WHEREAS, Borrower and Lender are parties to an Amended and Restated Borrowing
Agreement, dated as of September 1, 1995, a First Amendment to the Amended and
Restated Borrowing Agreement, dated as of May 6, 1996, a Second Amendment to
the Amended and Restated Borrowing Agreement, dated as of September 30, 1996,
and a Third Amendment to the Amended and Restated Borrowing Agreement, dated
as of January 31, 1997 (collectively, the "Borrowing Agreement"), pursuant to
which Lender has made certain loans to the Borrower; and
WHEREAS, the Borrower and Lender desire to further amend the Borrowing
Agreement.
NOW THEREFORE, the Borrowing Agreement is amended as follows:
1. Each capitalized term used in this Amendment (and not otherwise defined
herein) shall have the same meaning as set forth in the Borrowing Agreement.
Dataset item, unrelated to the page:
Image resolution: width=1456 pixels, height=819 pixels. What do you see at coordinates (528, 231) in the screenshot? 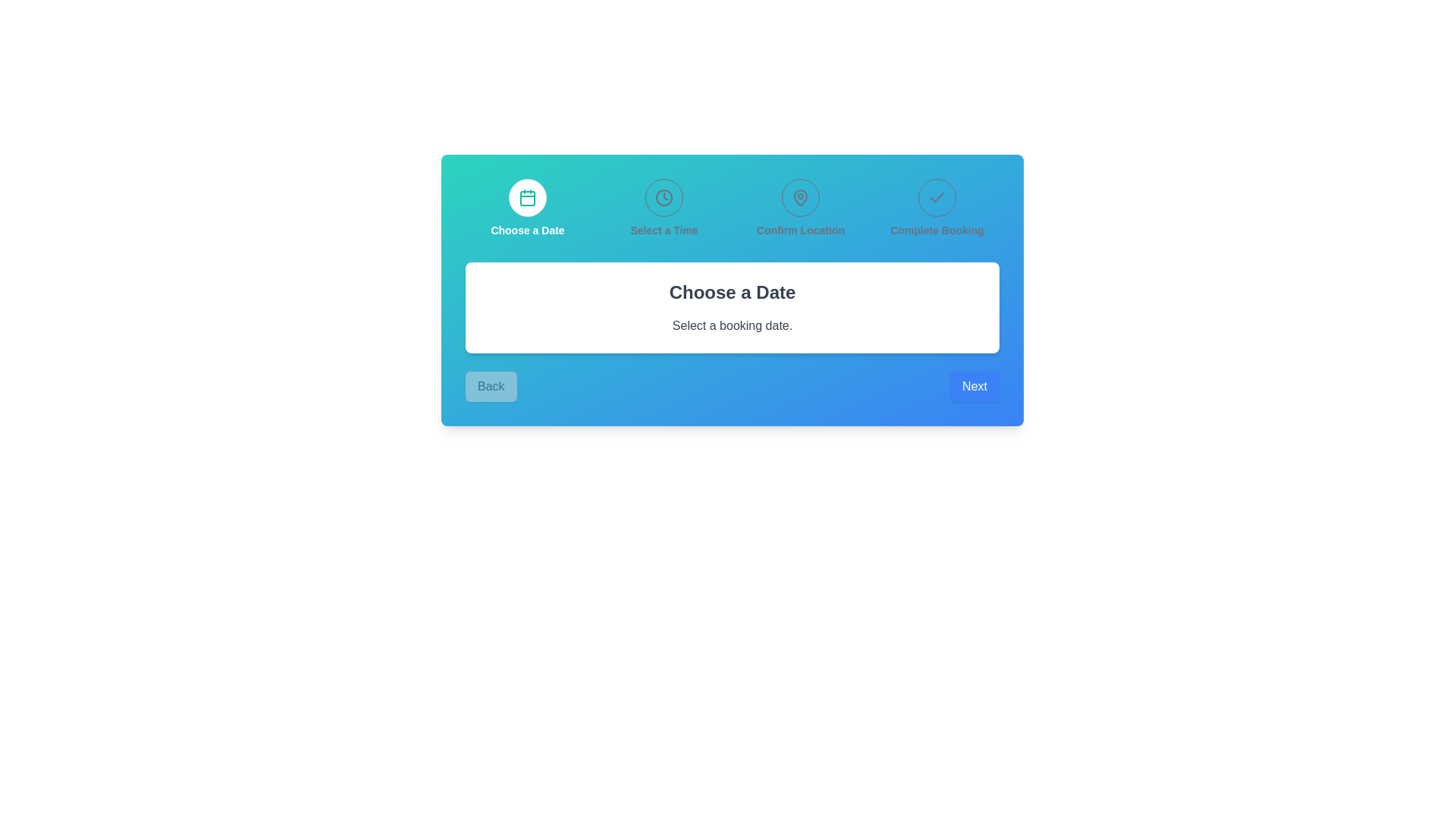
I see `the static text label that indicates the currently active or completed step in the booking process, located below the calendar icon in the step navigation interface` at bounding box center [528, 231].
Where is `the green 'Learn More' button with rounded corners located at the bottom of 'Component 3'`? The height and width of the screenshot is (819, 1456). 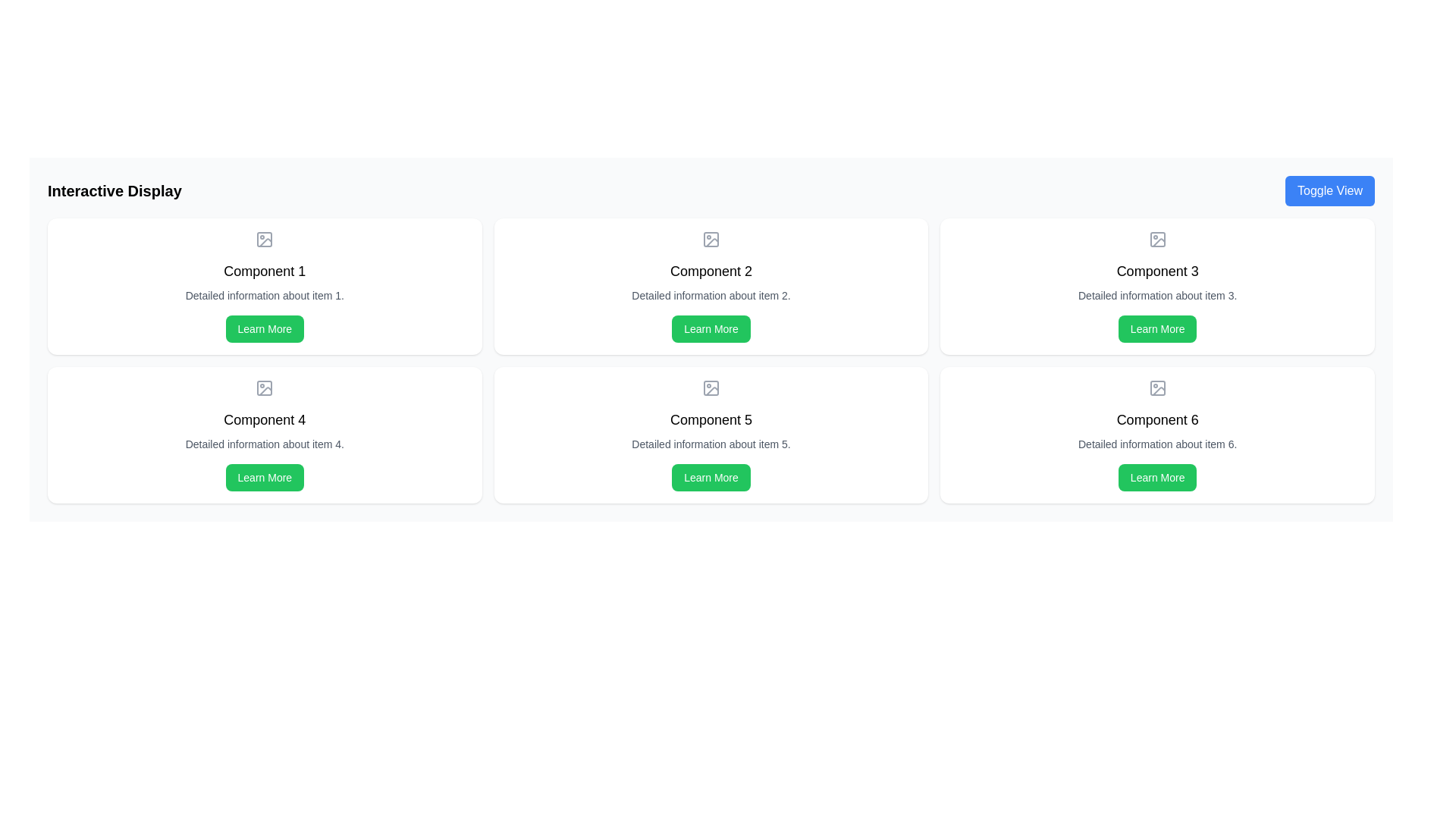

2. The definition of "Commitment Termination Date" as set forth in Section
1.01 of the Borrowing Agreement is hereby amended and henceforth shall read as
follows:
"Commitment Termination Date" shall mean April 11, 1998, provided
that upon the amendment, termination, expiration or supplementation
of the Credit Agreement dated as of April 14, 1997 (the "Credit
Agreement") among Lender, the banks listed therein, the Managing
Agents referred to therein, The Chase Manhattan Bank, as
Administrative Agent and Xxxxxx Guaranty Trust Company of New York,
as Documentation Agent, Lender may, upon ten (10) days' prior
written notice to Borrower, modify the Commitment Termination Date
to be that date which is two (2) business days prior to the
expiration or termination of the Credit Agreement (as amended or
supplemented) or any revolving credit agreement entered into by
Lender to replace the Credit Agreement.
3. Section 2.01(a) of the Borrowing Agreement is hereby amended in its
entirety and henceforth shall read as follows:
(a) Revolving Loan Commitment. Subject to the terms and conditions of this
Borrowing Agreement and relying upon representations, warranties and
covenants of Borrower set forth herein, Lender shall make loans (all such
loans made pursuant to this Section 2.01(a) being referred to herein
collectively as the "Loans") to Borrower at any time and from time to time
prior to the Commitment Termination Date, in an aggregate principal amount
not exceeding at any one time outstanding $1,200,000,000 (the
"Commitment"). Prior to the Commitment Termination Date, Lender shall have
no obligation to make advances to the extent any requested advance would
cause the principal amount outstanding under the Revolving Notes to exceed
the Commitment, provided, that Lender may elect (but shall not be
obligated) from time to time to make advances in excess of the Commitment.
4. Except as provided herein, the terms and conditions of the Borrowing
Agreement shall remain in full force and effect.
IN WITNESS WHEREOF, the parties have caused this Amendment to be duly
executed as of the date first written above.
SPS TRANSACTION SERVICES, INC. XXXX XXXXXX, DISCOVER & CO.